At the end of the day, through all the crypto talking points, it comes down to greed. Plain and simple. People were not interested until they realized high stakes fortunes could be made. I don’t necessarily have a problem with that, but don’t rewrite history. The properties of Bitcoin have been published since 2008. That white paper has been public domain for a long time, so where was the Bitcoin interest? It didn’t happen until recently, and it’s due to price validation.
So when someone argues with me about buying Bitcoin, I ask why they didn’t buy at at much lower levels. If you were on the Internet, you heard about Bitcoin long before it ascended. You could buy it for a few bucks in 2013. Yet 99.9% of any Bitcoiner you run into today didn’t buy in until years later. They came much later even though the properties of Bitcoin were being discussed openly. You didn’t have to dig hard to find the pitches.
Don’t let Bitcoin maximalists fool you. The greed is what brought them to the party. If Bitcoin was $30, they wouldn’t care about it. The aspects they tout would be meaningless. The lure of fortune is what brought them in. They then adopted the rhetoric and began pitching to new recruits. Eventually, even they themselves believed their own pitch. And that has all the elements of a bubble.

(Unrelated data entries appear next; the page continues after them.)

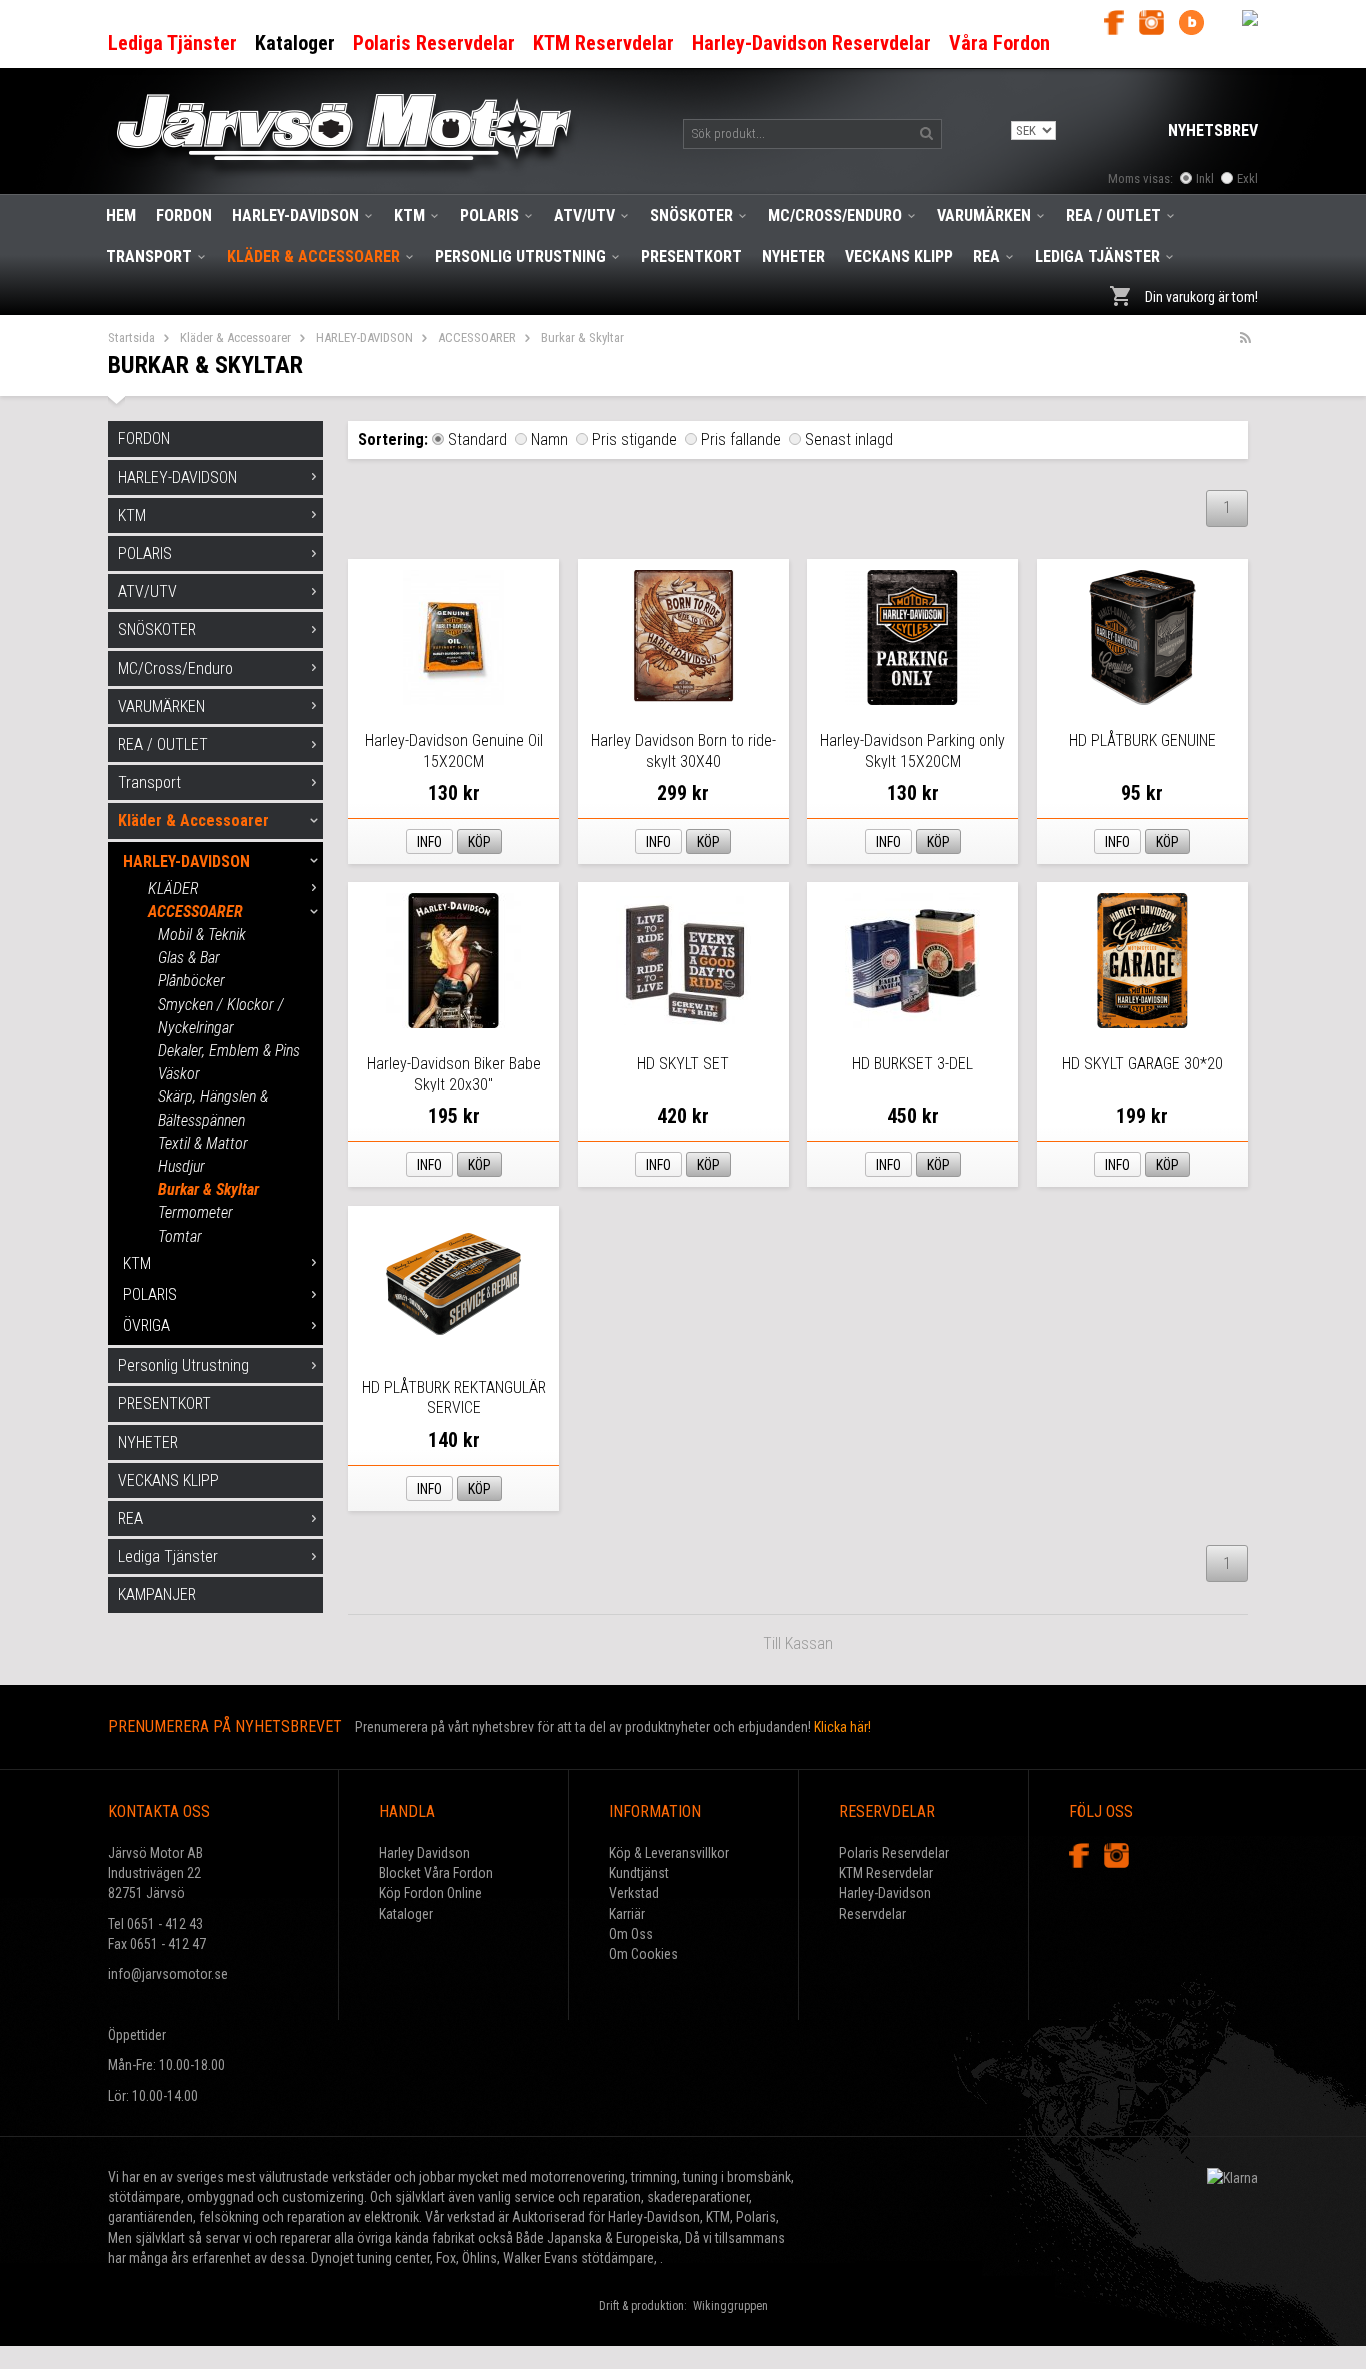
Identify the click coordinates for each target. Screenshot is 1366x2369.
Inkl (1205, 178)
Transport (149, 256)
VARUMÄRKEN (984, 215)
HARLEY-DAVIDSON (295, 215)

Sir Isaac Newton, arguably the smartest man in history, was sucked into the South Sea Bubble in 1720. Yes, even the most intelligent cannot suppress natural human instincts and desires that greed entails.
With unprecedented monetary and fiscal stimulus paired with COVID, we have inverted much of society. The social consequences are immense. We are genuinely in Alice’s Wonderland, staring through the looking-glass in financial markets. Real people with incredible skills are squandering it on digital nothings, making fortunes from it, while the real-world economy is deteriorating due to lack of goods and services. Our best talent is being pulled away from solving serious problems we as a species are facing here and now.
Remember, Bitcoin crashed 90% when interest rates went to 2% just a few years ago. Speculative assets have had an incredible run. I believe we are very near a quite sobering moment. It will absolutely knock us out of our collective stupor as we realize video game gold mines are not real, and that the real world desperately needs to be rebuilt. In the meantime, don’t worry about me. To the Johnny-Come-Lately crypto disciples, I’m content and having fun staying poor.